**What you will do:**
Return the entries in full, exactly as they were written.
-------- Input data
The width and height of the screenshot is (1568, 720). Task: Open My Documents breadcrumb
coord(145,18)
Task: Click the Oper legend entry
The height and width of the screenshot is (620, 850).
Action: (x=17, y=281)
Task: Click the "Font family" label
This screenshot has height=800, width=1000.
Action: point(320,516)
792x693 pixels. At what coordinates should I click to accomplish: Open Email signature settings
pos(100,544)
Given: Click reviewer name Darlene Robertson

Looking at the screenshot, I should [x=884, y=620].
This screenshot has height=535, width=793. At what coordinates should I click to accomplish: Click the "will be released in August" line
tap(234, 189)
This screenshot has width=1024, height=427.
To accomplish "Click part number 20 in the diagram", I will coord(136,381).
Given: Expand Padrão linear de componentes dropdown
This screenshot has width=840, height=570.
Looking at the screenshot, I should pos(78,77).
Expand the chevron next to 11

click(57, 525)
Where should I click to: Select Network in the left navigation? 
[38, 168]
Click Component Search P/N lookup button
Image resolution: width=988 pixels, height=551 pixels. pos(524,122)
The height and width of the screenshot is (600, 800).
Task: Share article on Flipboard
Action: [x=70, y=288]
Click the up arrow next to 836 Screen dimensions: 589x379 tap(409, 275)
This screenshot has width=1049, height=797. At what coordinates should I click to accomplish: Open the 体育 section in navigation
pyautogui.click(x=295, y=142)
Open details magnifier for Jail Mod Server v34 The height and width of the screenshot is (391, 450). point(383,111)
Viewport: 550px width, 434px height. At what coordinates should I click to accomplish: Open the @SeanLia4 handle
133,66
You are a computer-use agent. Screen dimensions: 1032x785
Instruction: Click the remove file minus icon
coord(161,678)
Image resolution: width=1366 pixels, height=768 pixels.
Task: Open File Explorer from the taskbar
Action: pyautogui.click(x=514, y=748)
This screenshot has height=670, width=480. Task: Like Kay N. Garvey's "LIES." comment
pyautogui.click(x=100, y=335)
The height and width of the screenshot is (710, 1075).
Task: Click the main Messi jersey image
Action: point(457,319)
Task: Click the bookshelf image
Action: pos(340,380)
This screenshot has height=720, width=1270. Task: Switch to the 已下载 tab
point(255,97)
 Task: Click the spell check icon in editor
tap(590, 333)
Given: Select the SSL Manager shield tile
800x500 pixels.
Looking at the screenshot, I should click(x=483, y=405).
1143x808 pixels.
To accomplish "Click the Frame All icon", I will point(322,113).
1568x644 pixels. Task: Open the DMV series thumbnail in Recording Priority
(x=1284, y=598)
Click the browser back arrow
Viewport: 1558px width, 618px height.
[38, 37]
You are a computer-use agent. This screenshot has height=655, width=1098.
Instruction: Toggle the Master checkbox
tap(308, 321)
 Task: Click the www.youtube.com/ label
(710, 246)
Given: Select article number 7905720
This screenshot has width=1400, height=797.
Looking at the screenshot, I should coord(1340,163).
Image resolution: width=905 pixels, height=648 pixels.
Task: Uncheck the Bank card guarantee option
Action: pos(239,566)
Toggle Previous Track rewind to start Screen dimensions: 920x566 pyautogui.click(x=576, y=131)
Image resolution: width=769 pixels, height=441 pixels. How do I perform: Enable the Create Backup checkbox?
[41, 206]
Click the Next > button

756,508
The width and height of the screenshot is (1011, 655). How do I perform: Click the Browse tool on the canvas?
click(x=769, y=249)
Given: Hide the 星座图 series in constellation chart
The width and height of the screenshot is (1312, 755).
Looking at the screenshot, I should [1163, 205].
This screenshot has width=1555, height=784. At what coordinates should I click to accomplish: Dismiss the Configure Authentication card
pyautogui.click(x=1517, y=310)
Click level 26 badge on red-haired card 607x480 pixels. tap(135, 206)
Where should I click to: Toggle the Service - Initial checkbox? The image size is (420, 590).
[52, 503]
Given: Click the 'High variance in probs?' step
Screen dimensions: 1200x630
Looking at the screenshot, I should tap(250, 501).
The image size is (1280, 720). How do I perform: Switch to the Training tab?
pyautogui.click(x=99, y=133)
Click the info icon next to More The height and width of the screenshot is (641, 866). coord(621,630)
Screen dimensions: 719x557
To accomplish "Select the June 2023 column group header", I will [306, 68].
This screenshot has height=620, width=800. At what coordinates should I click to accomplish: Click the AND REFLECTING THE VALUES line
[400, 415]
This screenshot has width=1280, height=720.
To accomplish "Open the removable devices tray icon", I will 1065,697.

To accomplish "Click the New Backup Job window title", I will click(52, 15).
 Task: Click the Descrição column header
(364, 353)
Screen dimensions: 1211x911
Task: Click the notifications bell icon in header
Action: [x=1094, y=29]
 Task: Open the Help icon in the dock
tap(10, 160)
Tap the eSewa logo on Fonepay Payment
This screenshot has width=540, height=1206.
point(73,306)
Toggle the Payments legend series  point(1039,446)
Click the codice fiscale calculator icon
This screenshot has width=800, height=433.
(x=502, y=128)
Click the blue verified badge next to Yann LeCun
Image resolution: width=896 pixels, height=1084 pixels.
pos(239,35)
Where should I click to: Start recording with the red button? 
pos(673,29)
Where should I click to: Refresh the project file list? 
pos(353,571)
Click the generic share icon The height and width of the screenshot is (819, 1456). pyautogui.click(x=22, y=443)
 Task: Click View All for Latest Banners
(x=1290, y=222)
----------------
**Written answer:**
The width and height of the screenshot is (1568, 720). Task: Open My Documents breadcrumb
coord(145,18)
Task: Click the Oper legend entry
The height and width of the screenshot is (620, 850).
Action: (x=17, y=281)
Task: Click the "Font family" label
This screenshot has height=800, width=1000.
Action: point(320,516)
792x693 pixels. At what coordinates should I click to accomplish: Open Email signature settings
pos(100,544)
Given: Click reviewer name Darlene Robertson

Looking at the screenshot, I should [x=884, y=620].
This screenshot has height=535, width=793. At what coordinates should I click to accomplish: Click the "will be released in August" line
tap(234, 189)
This screenshot has width=1024, height=427.
To accomplish "Click part number 20 in the diagram", I will coord(136,381).
Given: Expand Padrão linear de componentes dropdown
This screenshot has width=840, height=570.
Looking at the screenshot, I should pos(78,77).
Expand the chevron next to 11

click(57, 525)
Where should I click to: Select Network in the left navigation? 
[38, 168]
Click Component Search P/N lookup button
Image resolution: width=988 pixels, height=551 pixels. pos(524,122)
The height and width of the screenshot is (600, 800).
Task: Share article on Flipboard
Action: [x=70, y=288]
Click the up arrow next to 836 Screen dimensions: 589x379 tap(409, 275)
This screenshot has width=1049, height=797. At what coordinates should I click to accomplish: Open the 体育 section in navigation
pyautogui.click(x=295, y=142)
Open details magnifier for Jail Mod Server v34 The height and width of the screenshot is (391, 450). point(383,111)
Viewport: 550px width, 434px height. At what coordinates should I click to accomplish: Open the @SeanLia4 handle
133,66
You are a computer-use agent. Screen dimensions: 1032x785
Instruction: Click the remove file minus icon
coord(161,678)
Image resolution: width=1366 pixels, height=768 pixels.
Task: Open File Explorer from the taskbar
Action: pyautogui.click(x=514, y=748)
This screenshot has height=670, width=480. Task: Like Kay N. Garvey's "LIES." comment
pyautogui.click(x=100, y=335)
The height and width of the screenshot is (710, 1075).
Task: Click the main Messi jersey image
Action: point(457,319)
Task: Click the bookshelf image
Action: pos(340,380)
This screenshot has height=720, width=1270. Task: Switch to the 已下载 tab
point(255,97)
 Task: Click the spell check icon in editor
tap(590, 333)
Given: Select the SSL Manager shield tile
800x500 pixels.
Looking at the screenshot, I should click(x=483, y=405).
1143x808 pixels.
To accomplish "Click the Frame All icon", I will point(322,113).
1568x644 pixels. Task: Open the DMV series thumbnail in Recording Priority
(x=1284, y=598)
Click the browser back arrow
Viewport: 1558px width, 618px height.
[38, 37]
You are a computer-use agent. This screenshot has height=655, width=1098.
Instruction: Toggle the Master checkbox
tap(308, 321)
 Task: Click the www.youtube.com/ label
(710, 246)
Given: Select article number 7905720
This screenshot has width=1400, height=797.
Looking at the screenshot, I should coord(1340,163).
Image resolution: width=905 pixels, height=648 pixels.
Task: Uncheck the Bank card guarantee option
Action: pos(239,566)
Toggle Previous Track rewind to start Screen dimensions: 920x566 pyautogui.click(x=576, y=131)
Image resolution: width=769 pixels, height=441 pixels. How do I perform: Enable the Create Backup checkbox?
[41, 206]
Click the Next > button

756,508
The width and height of the screenshot is (1011, 655). How do I perform: Click the Browse tool on the canvas?
click(x=769, y=249)
Given: Hide the 星座图 series in constellation chart
The width and height of the screenshot is (1312, 755).
Looking at the screenshot, I should [1163, 205].
This screenshot has width=1555, height=784. At what coordinates should I click to accomplish: Dismiss the Configure Authentication card
pyautogui.click(x=1517, y=310)
Click level 26 badge on red-haired card 607x480 pixels. tap(135, 206)
Where should I click to: Toggle the Service - Initial checkbox? The image size is (420, 590).
[52, 503]
Given: Click the 'High variance in probs?' step
Screen dimensions: 1200x630
Looking at the screenshot, I should tap(250, 501).
The image size is (1280, 720). How do I perform: Switch to the Training tab?
pyautogui.click(x=99, y=133)
Click the info icon next to More The height and width of the screenshot is (641, 866). coord(621,630)
Screen dimensions: 719x557
To accomplish "Select the June 2023 column group header", I will [306, 68].
This screenshot has height=620, width=800. At what coordinates should I click to accomplish: Click the AND REFLECTING THE VALUES line
[400, 415]
This screenshot has width=1280, height=720.
To accomplish "Open the removable devices tray icon", I will 1065,697.

To accomplish "Click the New Backup Job window title", I will click(52, 15).
 Task: Click the Descrição column header
(364, 353)
Screen dimensions: 1211x911
Task: Click the notifications bell icon in header
Action: [x=1094, y=29]
 Task: Open the Help icon in the dock
tap(10, 160)
Tap the eSewa logo on Fonepay Payment
This screenshot has width=540, height=1206.
point(73,306)
Toggle the Payments legend series  point(1039,446)
Click the codice fiscale calculator icon
This screenshot has width=800, height=433.
(x=502, y=128)
Click the blue verified badge next to Yann LeCun
Image resolution: width=896 pixels, height=1084 pixels.
pos(239,35)
Where should I click to: Start recording with the red button? 
pos(673,29)
Where should I click to: Refresh the project file list? 
pos(353,571)
Click the generic share icon The height and width of the screenshot is (819, 1456). pyautogui.click(x=22, y=443)
 Task: Click View All for Latest Banners
(x=1290, y=222)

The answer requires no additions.